London-based Carbon Tracker, a team of financial, energy and legal experts backed by a string of philanthropic organisations, said more than £1.8trillion-worth of oil and gas projects pencilled in for between now and 2025 could become redundant.
Carbon Tracker’s “2 degrees of separation” report ranks companies in order of where shareholders’ money is most exposed to a transition to a low-carbon global economy.
The think-tank says five of the world’s six largest listed oil companies risk wasting more than 30% of possible spending on upstream projects which are high-cost and “surplus to supply needs” under the 2015 Paris Agreement target of limiting global warming to two degrees celsius.
Carbon Tracker says ExxonMobil – the world’s top publicly-traded oil and gas company – would see up to half of its capital expenditure budget misspent
Anglo-Dutch major Shell, France’s Total, Spain’s Repsol, Canadian Natural Resources and US-based Chevron have up to 40% of their budgets on the climate change hit list.
US firm Apache risks wasting up to 70% of its budget on new projects that will not be needed, the report suggests.

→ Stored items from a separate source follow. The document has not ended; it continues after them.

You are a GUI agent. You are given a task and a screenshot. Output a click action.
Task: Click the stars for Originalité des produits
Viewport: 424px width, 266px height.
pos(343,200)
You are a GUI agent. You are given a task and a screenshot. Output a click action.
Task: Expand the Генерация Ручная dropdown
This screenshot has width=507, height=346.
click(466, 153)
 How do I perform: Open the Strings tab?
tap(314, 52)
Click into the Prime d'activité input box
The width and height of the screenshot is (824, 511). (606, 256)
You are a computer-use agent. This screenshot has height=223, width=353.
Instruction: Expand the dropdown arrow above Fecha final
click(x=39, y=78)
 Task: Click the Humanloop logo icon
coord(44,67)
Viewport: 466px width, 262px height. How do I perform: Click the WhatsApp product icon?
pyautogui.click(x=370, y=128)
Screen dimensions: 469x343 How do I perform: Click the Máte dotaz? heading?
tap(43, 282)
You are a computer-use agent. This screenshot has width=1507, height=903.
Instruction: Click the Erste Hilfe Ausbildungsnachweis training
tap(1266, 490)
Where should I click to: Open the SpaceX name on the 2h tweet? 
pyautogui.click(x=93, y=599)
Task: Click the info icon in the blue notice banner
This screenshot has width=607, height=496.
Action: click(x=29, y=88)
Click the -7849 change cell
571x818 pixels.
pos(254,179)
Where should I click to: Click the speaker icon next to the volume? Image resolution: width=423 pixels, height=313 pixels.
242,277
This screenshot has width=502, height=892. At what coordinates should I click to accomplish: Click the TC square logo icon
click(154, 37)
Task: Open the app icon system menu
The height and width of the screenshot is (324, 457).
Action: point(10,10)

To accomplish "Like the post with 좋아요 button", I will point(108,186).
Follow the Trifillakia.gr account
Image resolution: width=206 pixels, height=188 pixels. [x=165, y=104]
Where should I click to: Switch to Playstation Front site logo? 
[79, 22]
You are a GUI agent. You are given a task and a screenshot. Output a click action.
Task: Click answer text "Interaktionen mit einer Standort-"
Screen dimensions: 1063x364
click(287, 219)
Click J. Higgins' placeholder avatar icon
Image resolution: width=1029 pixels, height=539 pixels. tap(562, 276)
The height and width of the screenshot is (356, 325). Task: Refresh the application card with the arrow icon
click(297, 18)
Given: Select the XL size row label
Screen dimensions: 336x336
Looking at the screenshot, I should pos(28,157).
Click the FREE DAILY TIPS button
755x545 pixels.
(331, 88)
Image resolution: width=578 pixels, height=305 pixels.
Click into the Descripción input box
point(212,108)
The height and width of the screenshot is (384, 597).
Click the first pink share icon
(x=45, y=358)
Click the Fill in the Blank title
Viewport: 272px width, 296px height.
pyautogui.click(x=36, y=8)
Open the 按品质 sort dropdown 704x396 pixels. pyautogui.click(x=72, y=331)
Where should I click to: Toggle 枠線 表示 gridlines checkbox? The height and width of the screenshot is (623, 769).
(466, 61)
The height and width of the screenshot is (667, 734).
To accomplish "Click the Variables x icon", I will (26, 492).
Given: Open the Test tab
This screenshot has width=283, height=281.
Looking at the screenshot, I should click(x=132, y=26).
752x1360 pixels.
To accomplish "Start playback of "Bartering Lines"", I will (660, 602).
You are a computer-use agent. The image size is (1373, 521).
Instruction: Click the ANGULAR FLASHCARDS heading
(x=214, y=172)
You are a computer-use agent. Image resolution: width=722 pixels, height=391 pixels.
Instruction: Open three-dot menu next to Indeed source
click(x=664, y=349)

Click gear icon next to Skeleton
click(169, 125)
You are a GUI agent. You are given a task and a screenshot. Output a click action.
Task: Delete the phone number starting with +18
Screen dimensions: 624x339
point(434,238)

Among other North Sea operators, BP, ConocoPhillips and CNOOC come in at less than 30%.
At the other end of the scale, 14 companies including Middle East giant Saudi Aramco and Brazil’s Petrobras are “well aligned” with the climate change target, risking 10% or less of their spending, the report says.
Carbon Tracker research director James Leaton said: “There are clear signs that oil demand could peak in the early 2020s.
“Companies need to start taking project options that would come onstream … off the table and be transparent about how they are aligning with a low-carbon future.
“Sticking with the growth at all costs scenario just doesn’t add up for shareholder value when the policy and technology momentum is heading in the opposite direction.”
The study was produced with the help of the Principles for Responsible Investment (PRI), an international group focused on investment practices.
PRI research and policy director Nathan Fabian said: “This report is a real game-changer for the future of corporate-investor engagement.
“Investors in oil and gas companies have been in the dark about their exposure to climate risk, but they will now be able to confront companies with precise information and ask hard questions about how they intend to deal with potentially stranded assets.”
US president Donald Trump said earlier this month he would withdraw America from the Paris accord.